In “Reverberations,” the fourth and final section, the case studies offer paths for engaging with the legacy of trans-Saharan exchange post-sixteenth century, when a shift toward Atlantic sea trade sent the routes trekked by camel caravans into decline. Raymond Silverman looks at the histories of prestige metal vessels brought to West Africa, three originally from England and seven from Mamluk Egypt. The Mamluk brass bowls and basins are incised with Arabic script dating their production to the fourteenth and fifteenth centuries, a time when copper alloy was much in demand in West Africa. These objects were not melted down for reuse, however; six were kept in Akan communities in Ghana, their Mamluk identity lost over time and replaced with deep local significance, while the seventh was found in an elite burial site in Durbi Takusheyi, Nigeria, which archaeologists date to the fifteenth century. The volume's final essay, by Gayla Ben-Arieh, brings patterns of movement across the Sahara into the present day and shifts the focus from material to human mobility. Evoking the maps of medieval trade routes, polities, and regions inside the front and back covers, a map of current migration routes from West Africa to Europe testifies to the continued resonance of Saharan crossings.

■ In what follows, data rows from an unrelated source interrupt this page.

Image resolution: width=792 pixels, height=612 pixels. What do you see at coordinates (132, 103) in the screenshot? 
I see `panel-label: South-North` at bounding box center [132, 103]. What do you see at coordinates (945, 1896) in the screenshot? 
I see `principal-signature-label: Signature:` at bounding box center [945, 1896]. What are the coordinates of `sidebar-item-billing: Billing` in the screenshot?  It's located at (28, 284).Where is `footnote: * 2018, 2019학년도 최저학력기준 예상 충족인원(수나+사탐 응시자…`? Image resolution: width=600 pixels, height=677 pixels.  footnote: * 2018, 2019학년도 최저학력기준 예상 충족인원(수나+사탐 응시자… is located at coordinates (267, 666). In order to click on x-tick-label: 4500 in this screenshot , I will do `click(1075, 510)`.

The lived reality and the public perception of these modern journeys are profoundly informed by current economic, political, and public health conditions increasingly entangled at a global level. In her introduction, Berzock writes, “our contemporary moment is defined by a rise in global connectivity, as well as by entrenched ideas about difference” (p. 23). I might add that this moment is further characterized by a growing discomfort with global connectivity and its perceived disregard for and even erasure of national borders and local identities. I write this review from Italy, where concerns about EU immigration policies, border security, and economic stagnation fuel anxieties about African migration, represented by politicians and the press as both arising from and giving rise to poverty and violence. Making visible an informed representation of West Africa and its critical role in the medieval world, but also beyond, seems especially urgent. In a recent essay, Kimberley Anne Coles, Kim F. Hall, and Ayanna Thompson assert that if the study of pre- and early modern history is to survive and thrive, scholars have “an ethical imperative to equip our students to understand and engage critically with the world as it is” (Coles et al. 2019). Caravans of Gold answers this call to action by challenging the historic conceptualization of West Africa, as it has been constructed over centuries by “the West,” offering instead a narrative with vivid images built from the incomplete but potent material remains of the region itself.